If the hippocampus is able to regenerate cells and regain its normal functioning, in other words, this could positively affect the way events are encoded, stored and retrieved, and even reconsolidated as less threatening memories. Prozac and other antidepressants, most neuroscientists now believe, may be helping new cells grow, and there is some evidence that the new cells are less dialed in to old associations of negativity and fear.

Now, the exercise part.

Exercise is now believed to have almost identical effects in promoting new hippocampal growth, just as antidepressant medications do. This may be why, in some experiments, exercise affects mood positively in moderately depressed clients about the same rate as the medication. In recent experiments with rats, new brain cells generated by exercise have been at least provisionally demonstrated to provide significant antidepressant effects. In addition, moderate exercise for three or four weeks (about the time it takes to rebuild the cells) seems to significantly reverse the effects of aging on long-term memory formation, which translates not only into heightened mood, but a noticeable reverse in age-related cognitive decline (remembering people’s names, for instance, in one recent experiment). These effects will continue as long as you keep up the exercise routine, as will the positive feedback effect of hippocampal health creating positive experience and memories, supporting continued neurogeneration, etc.

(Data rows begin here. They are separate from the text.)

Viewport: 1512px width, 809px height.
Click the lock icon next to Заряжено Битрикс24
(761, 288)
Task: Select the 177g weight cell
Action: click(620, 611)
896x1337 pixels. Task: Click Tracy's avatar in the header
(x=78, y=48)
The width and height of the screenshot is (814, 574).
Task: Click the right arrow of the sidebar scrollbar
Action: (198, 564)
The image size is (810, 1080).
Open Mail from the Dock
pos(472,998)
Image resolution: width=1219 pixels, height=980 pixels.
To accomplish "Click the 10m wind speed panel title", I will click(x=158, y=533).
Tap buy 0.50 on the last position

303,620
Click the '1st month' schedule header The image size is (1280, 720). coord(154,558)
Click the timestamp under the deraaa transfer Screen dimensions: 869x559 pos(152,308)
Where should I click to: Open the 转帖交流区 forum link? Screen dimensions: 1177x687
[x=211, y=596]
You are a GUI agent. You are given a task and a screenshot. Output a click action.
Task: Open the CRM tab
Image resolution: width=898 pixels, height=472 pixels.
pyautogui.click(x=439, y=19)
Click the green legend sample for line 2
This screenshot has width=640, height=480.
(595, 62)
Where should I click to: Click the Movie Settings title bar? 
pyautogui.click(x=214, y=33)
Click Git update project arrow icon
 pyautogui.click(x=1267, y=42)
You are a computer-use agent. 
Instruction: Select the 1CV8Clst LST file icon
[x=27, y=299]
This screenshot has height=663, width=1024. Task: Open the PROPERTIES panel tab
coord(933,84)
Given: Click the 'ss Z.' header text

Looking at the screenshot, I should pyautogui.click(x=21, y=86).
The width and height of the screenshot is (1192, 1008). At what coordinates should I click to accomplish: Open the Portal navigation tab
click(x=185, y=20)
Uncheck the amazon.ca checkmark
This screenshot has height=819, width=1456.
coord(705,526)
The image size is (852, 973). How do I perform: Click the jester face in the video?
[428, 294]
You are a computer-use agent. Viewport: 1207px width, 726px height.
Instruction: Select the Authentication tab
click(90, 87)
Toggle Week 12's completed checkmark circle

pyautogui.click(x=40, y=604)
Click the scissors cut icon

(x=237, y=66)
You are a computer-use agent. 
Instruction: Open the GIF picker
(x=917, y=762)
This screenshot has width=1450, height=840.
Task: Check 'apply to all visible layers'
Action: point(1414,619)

The discovery of regenerating stem cells in the hippocampus, and its relationship to exercise, is no small thing. It opens the way to new therapies that enhance nature’s regenerative capabilities to combat depression and the ravages of old age. It will certainly, in time, produce methods for increasing certain kinds of intelligence, perhaps through specialized training or psychotherapy rather than medication. It’s part of a medical revolution that will bring unimaginable health benefits, if not to my generation, then to my children’s. Most importantly, to me, it resolves our understanding of mind and body as a single integrated system that creates our experience of life.

For those of involved in the mental health profession, as therapists or social workers or psychiatrists, this is both a challenge and an opportunity to rethink our understanding of our enterprise, and open up whole new vistas in the search for human happiness.